WORK TO COMPLETE
Extract every line of the records below that contains the word "screenshot". Case counts, so match capitalization exactly.

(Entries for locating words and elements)
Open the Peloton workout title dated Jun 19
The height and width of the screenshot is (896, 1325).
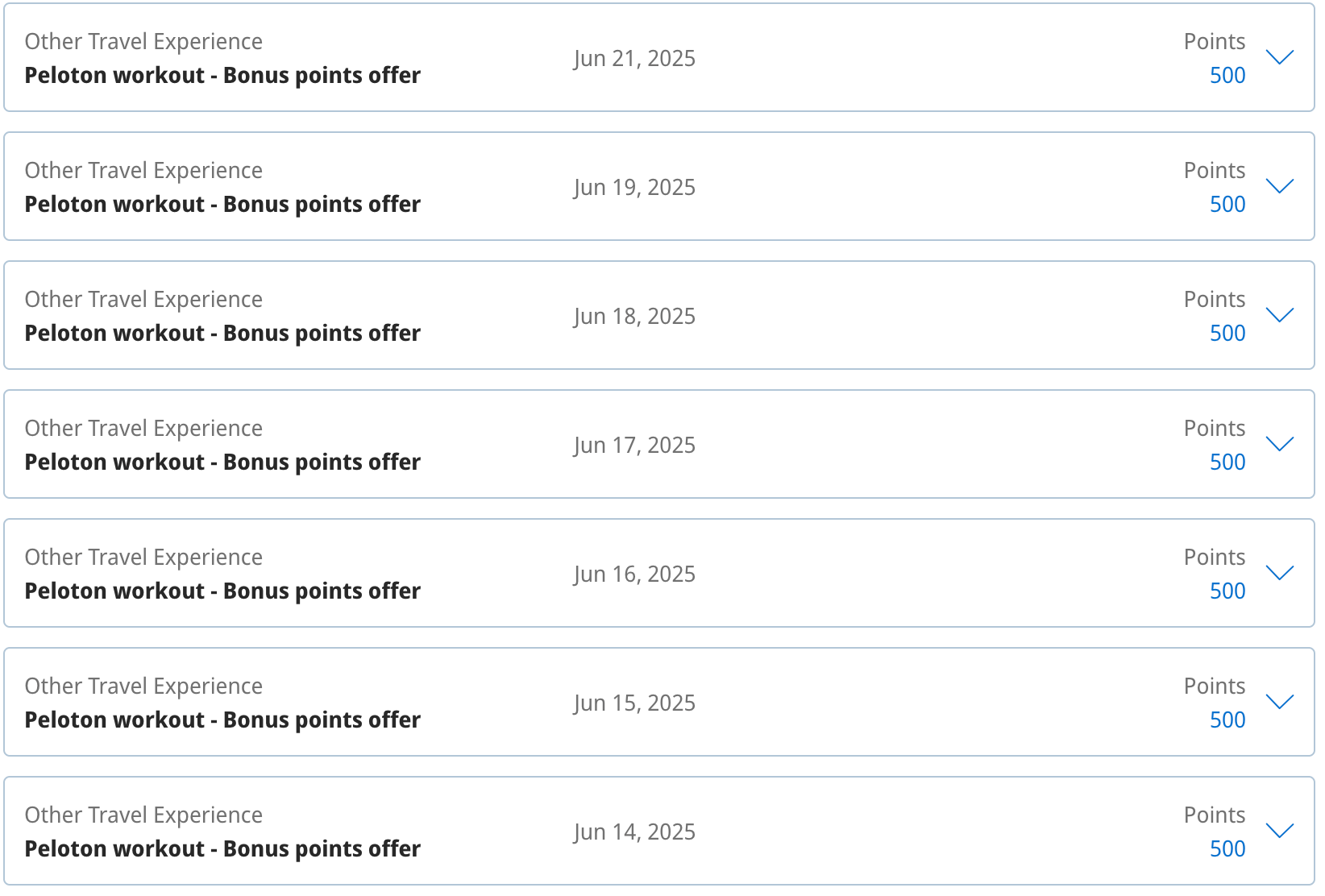(x=222, y=204)
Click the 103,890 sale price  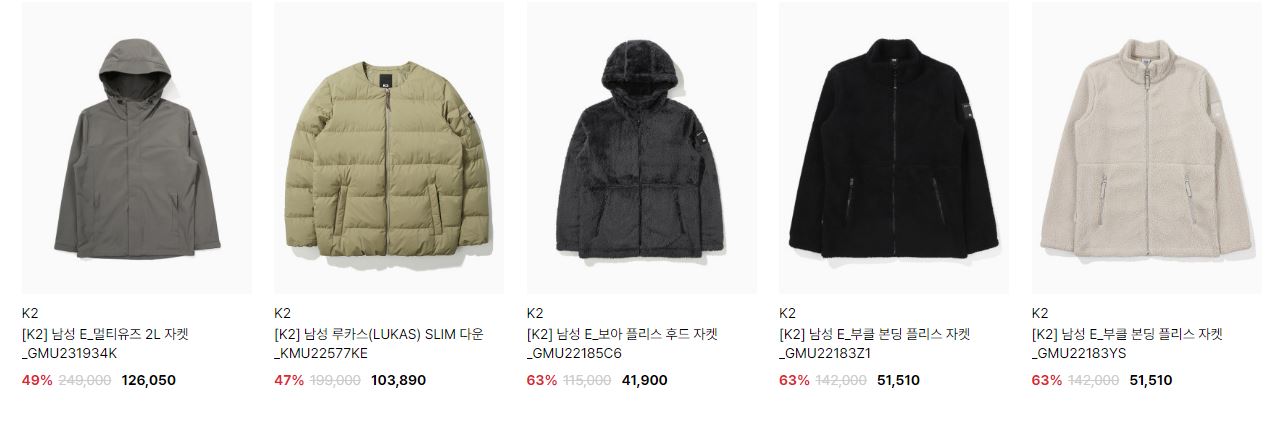click(398, 380)
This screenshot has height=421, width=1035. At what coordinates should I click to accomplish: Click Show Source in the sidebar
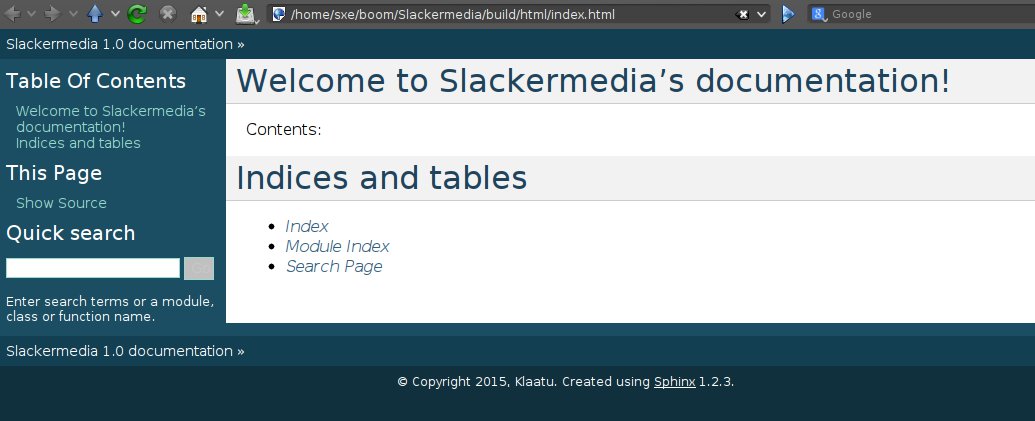pyautogui.click(x=61, y=203)
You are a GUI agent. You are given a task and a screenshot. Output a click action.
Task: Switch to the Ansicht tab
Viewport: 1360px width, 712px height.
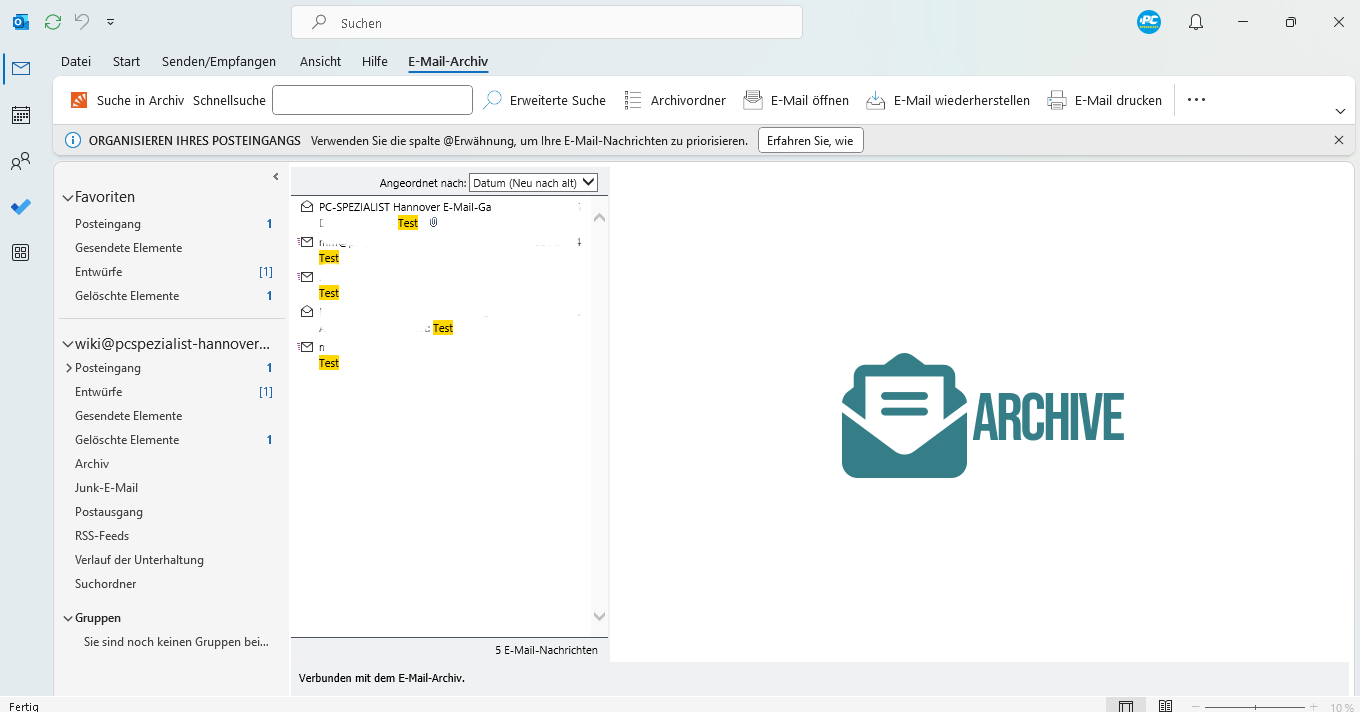(x=320, y=62)
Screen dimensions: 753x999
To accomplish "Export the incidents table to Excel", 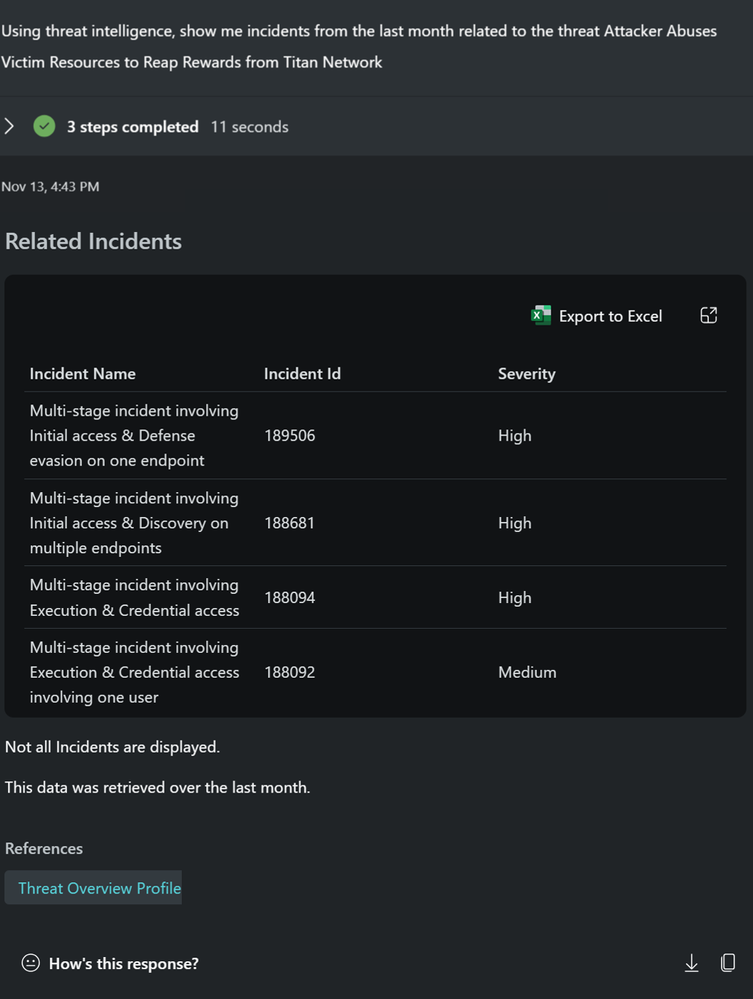I will click(597, 315).
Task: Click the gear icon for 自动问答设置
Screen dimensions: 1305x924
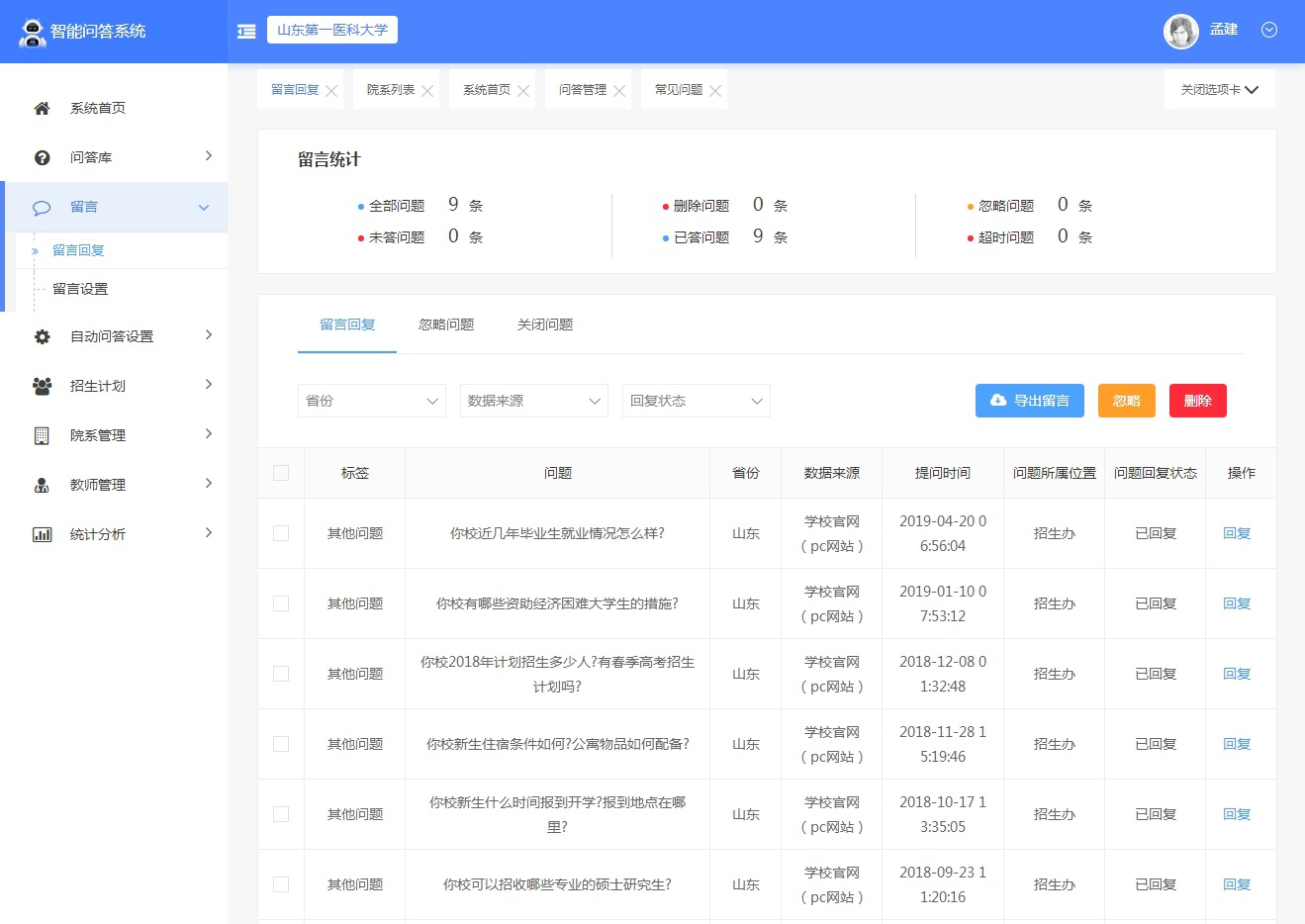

RESULT OF THIS TASK
The height and width of the screenshot is (896, 1325).
This screenshot has height=421, width=1035. At what coordinates should I click to accomplish: Click Show Source in the sidebar
You are a GUI agent. You are given a task and a screenshot. Output a click action.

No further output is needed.